The boys would have gone down to the sh.o.r.e again after their early dinner, but their aunt had another suggestion to make.
"Mrs. Polperran has been in, and wants you all to go to the rectory for the afternoon, and have tea in the garden. I said I would send you all, so that you can make friends with your little playfellows."
"Who is Mrs. Poll-parrot?" asked Pickles, with a sly look in his eyes.
"Polperran, dear. Mr. Polperran is our clergyman, and his children are Esther's little friends, and will be your friends too."
"The Rev. Poll-parrot," said Puck under his breath; and then both boys went off into fits of laughter.
"I don't think you ought to speak like that, Puck," said Mrs. St.

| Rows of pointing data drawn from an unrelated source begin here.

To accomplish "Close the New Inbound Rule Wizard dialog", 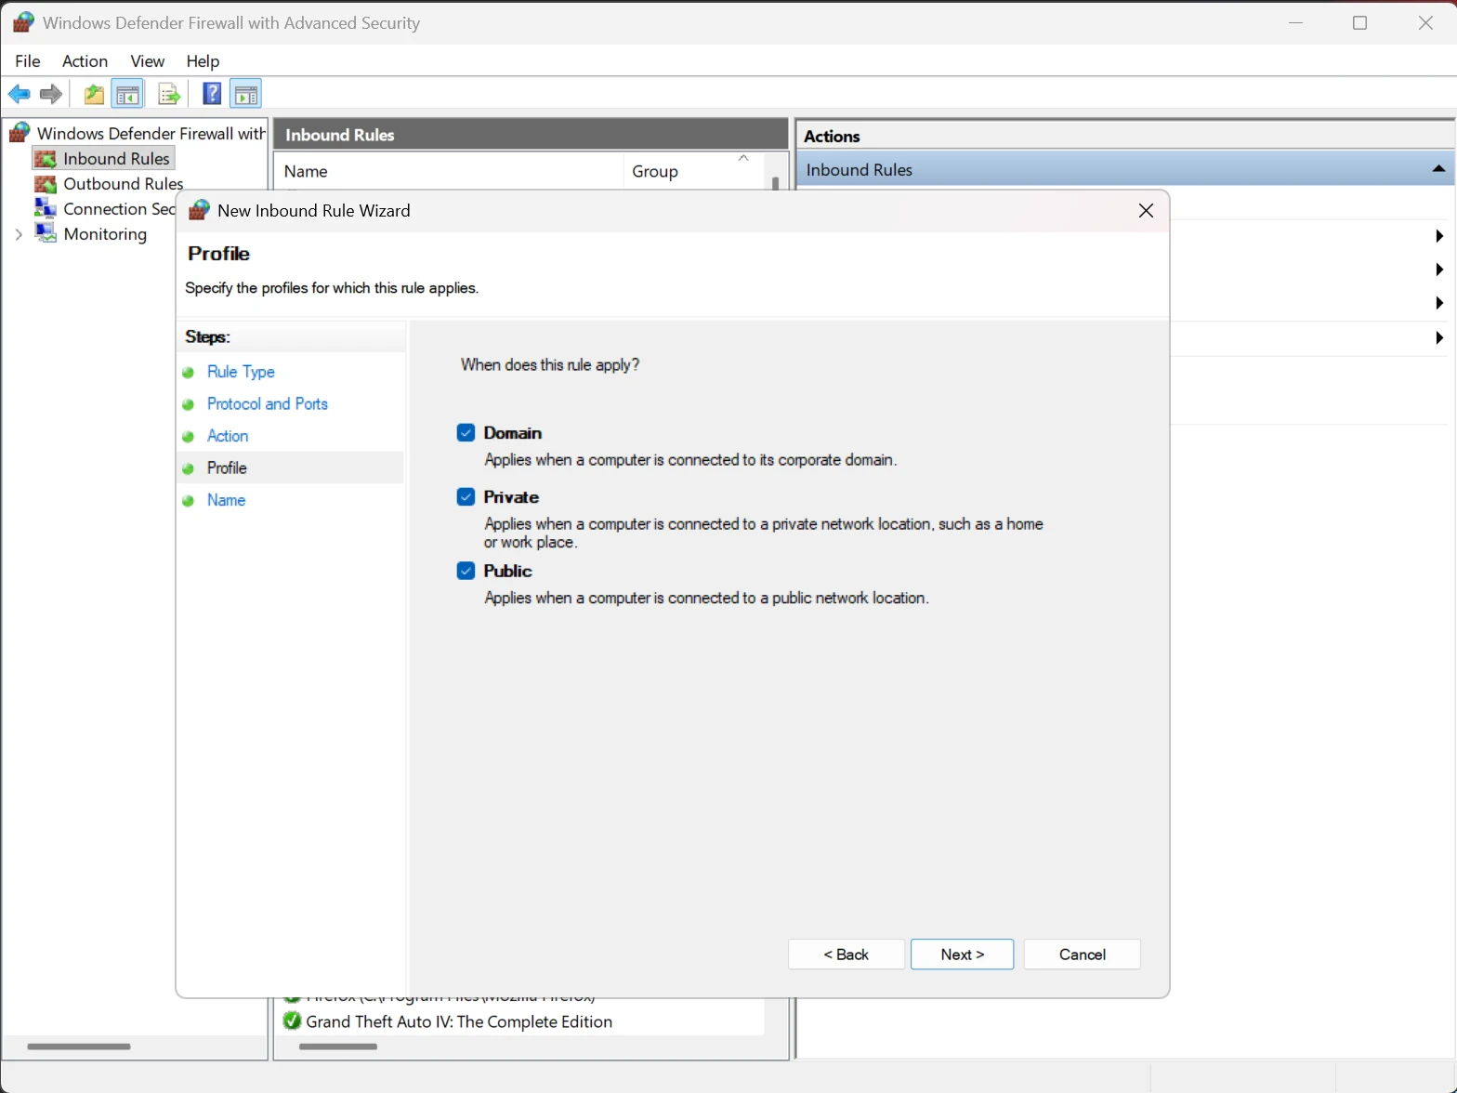I will [x=1146, y=211].

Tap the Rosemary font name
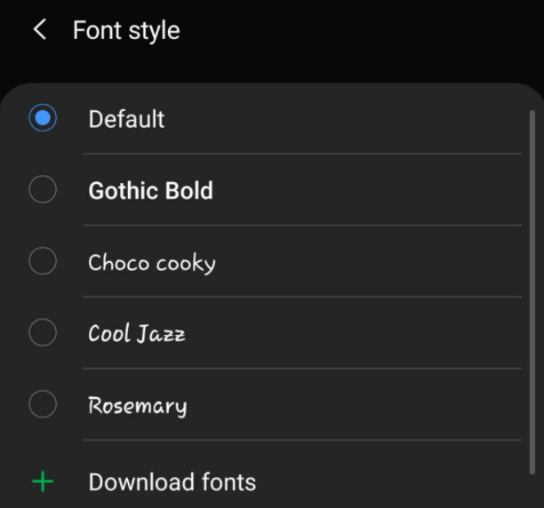click(x=137, y=406)
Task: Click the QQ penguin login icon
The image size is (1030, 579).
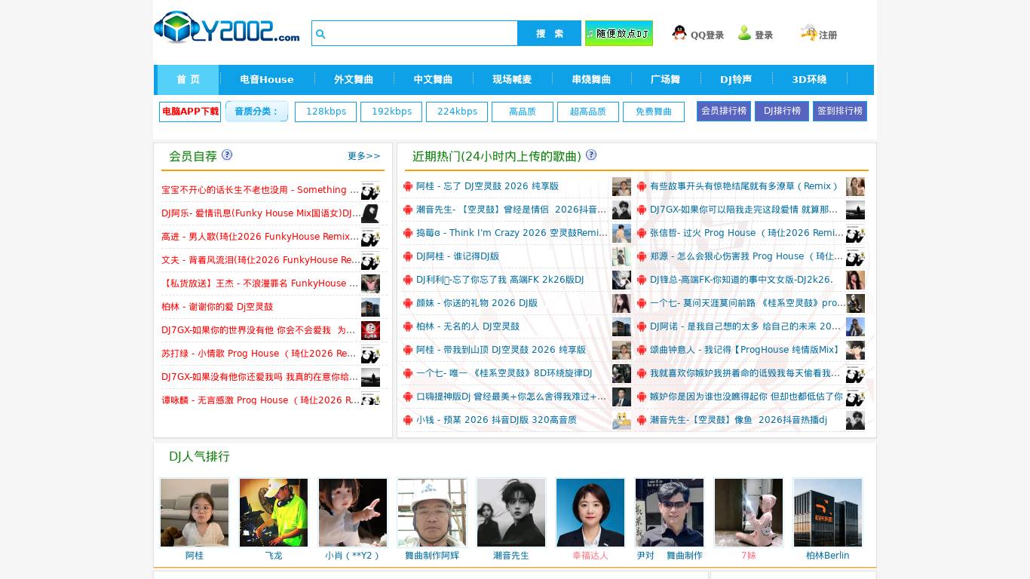Action: coord(679,33)
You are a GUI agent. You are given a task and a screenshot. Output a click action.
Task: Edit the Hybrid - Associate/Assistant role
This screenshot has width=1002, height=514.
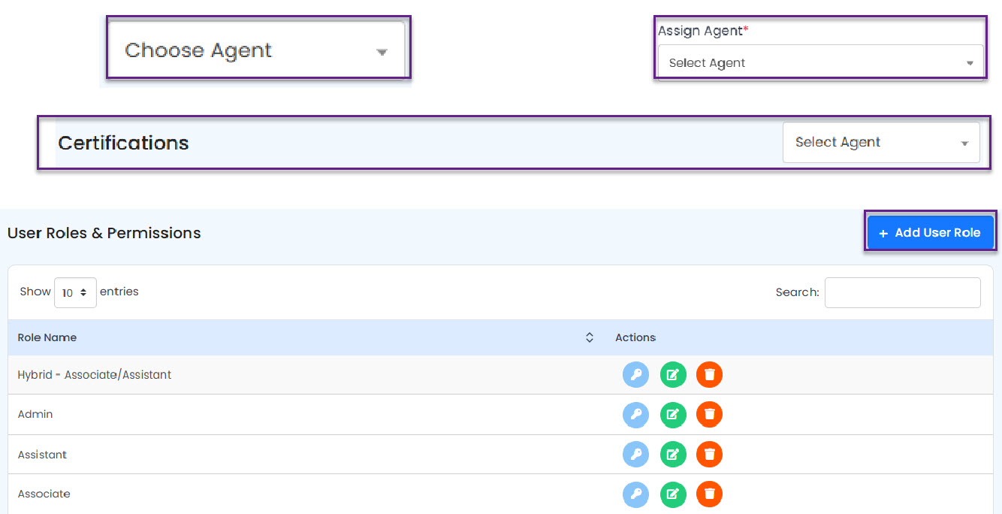[x=673, y=374]
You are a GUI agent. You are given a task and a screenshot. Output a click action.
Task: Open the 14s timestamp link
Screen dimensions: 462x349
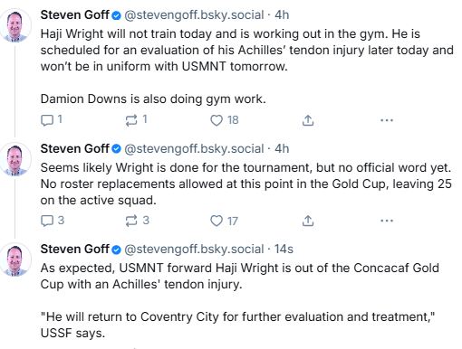tap(284, 249)
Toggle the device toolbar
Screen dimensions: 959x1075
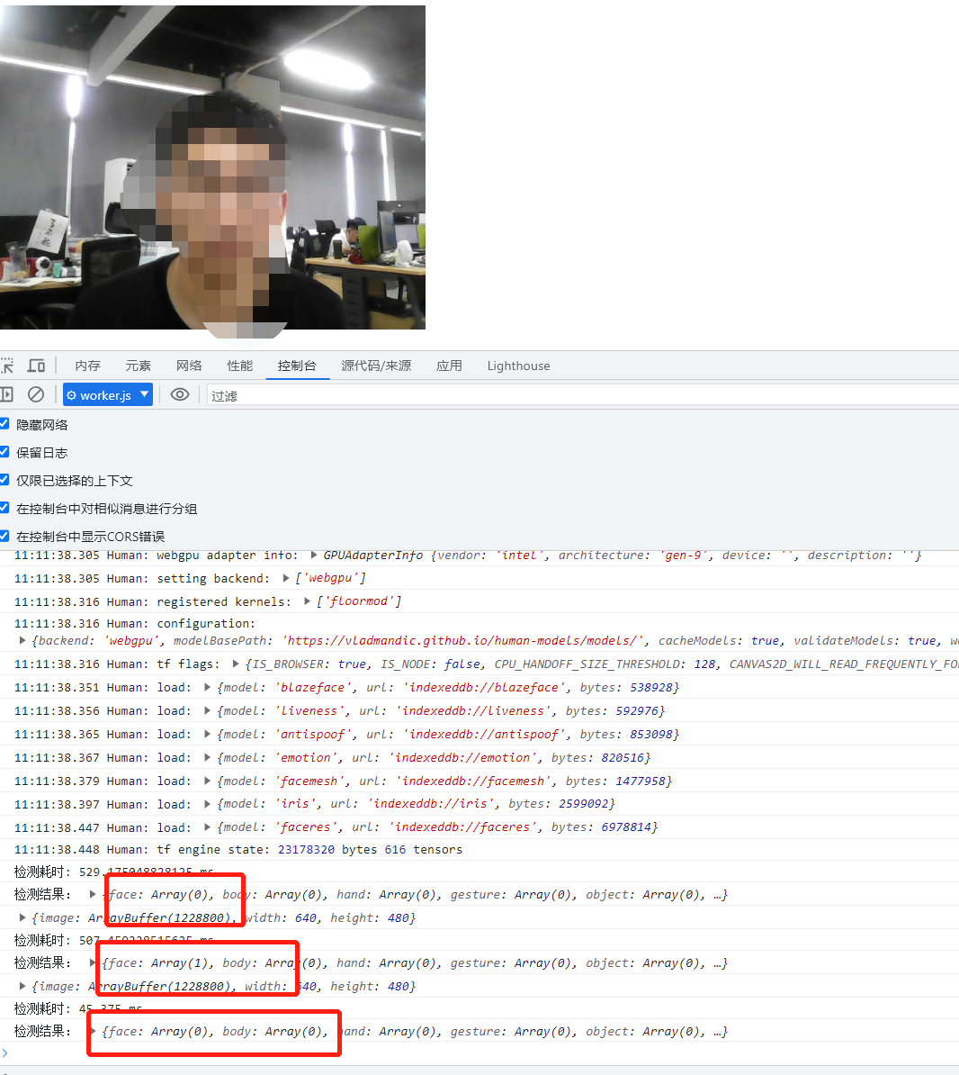coord(36,365)
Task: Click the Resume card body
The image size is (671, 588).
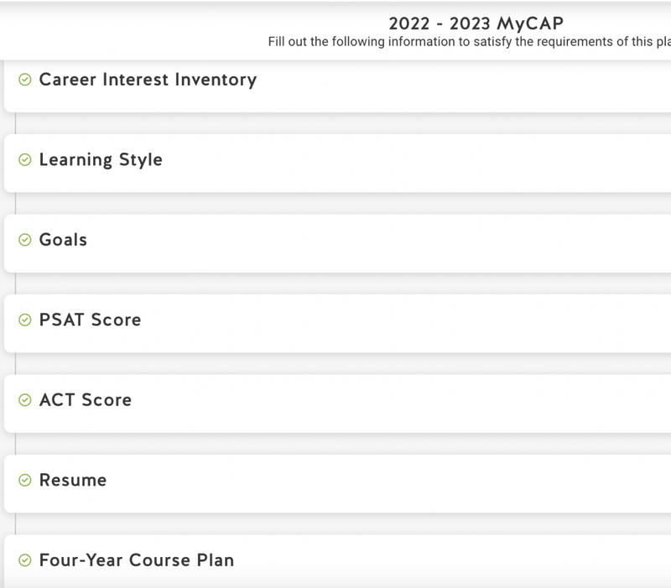Action: click(336, 480)
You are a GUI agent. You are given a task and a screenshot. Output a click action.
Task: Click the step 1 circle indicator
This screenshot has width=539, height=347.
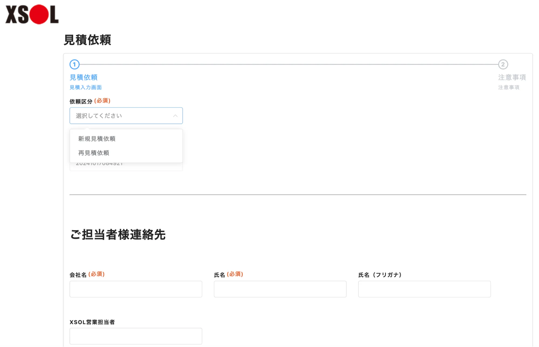tap(74, 64)
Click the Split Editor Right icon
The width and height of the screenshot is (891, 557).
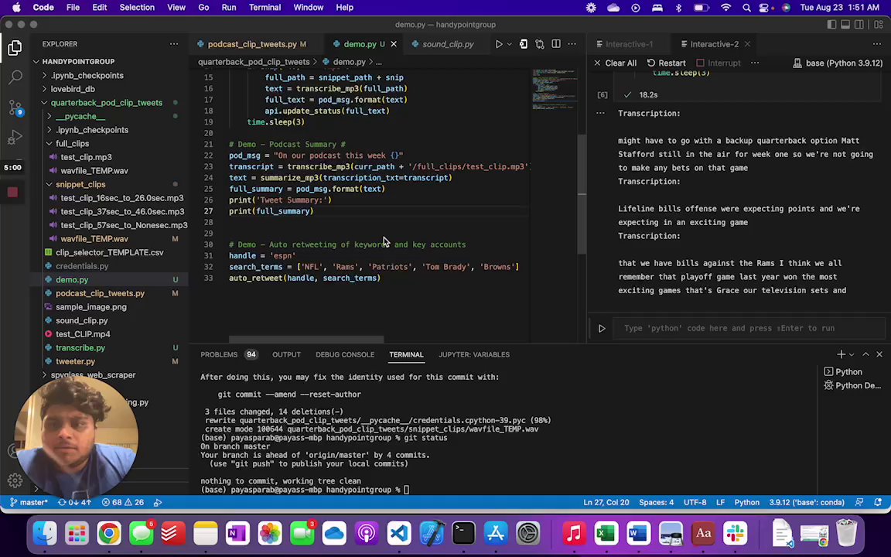(x=556, y=44)
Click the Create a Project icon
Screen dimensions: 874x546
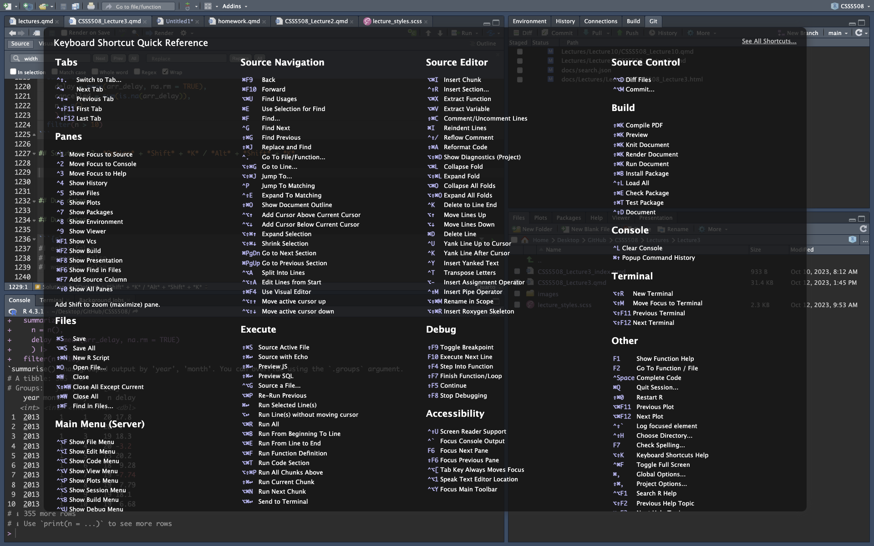(28, 6)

Aiden, with mild reproof. "You must remember he is a clergyman, and you must be respectful."
Puck's blue eyes twinkled. It did not seem as though he had very much respectfulness in his composition; but he did not reply. Both the boys treated the gentle invalid with more consideration than they seemed disposed to bestow upon anybody else. They did nothing more free and easy than to dub her "Aunt Saint," and though Mrs. St. Aiden suggested that Aunt Alicia would be better, she did not stand out against the other appellation.
"You look like a saint on a church window," Pickle remarked judicially, "so it seems to fit you better;" and Mrs. St. Aiden smiled indulgently, for it was less trouble to give way than to insist.
It was with some trepidation that Esther conducted her young charges to the rectory that day. The little Polperrans had been so very well brought up, and were so "proper behaved"--as Genefer called it--themselves, that she was fearful of the effect that might be produced upon them by the words and ways of the newly-imported pair.
Mrs. Polperran herself came out to welcome them upon their approach, and Pickle, when introduced, went boldly up to her with outstretched hand.
"How do you do, Mrs. Poll-parrot? Is this the cage you live in?"
Now Mrs. Polperran was just a little hard of hearing, so that she only caught the drift of the speech, and not the exact words, and she smiled and nodded her head.
"Yes, dear; this is my house, and that is the garden where you will often come and play, I hope; and there is an orchard beyond with a swing in it; and here are your little friends all ready to make your acquaintance," and she indicated her three children, who had been close beside her all the time.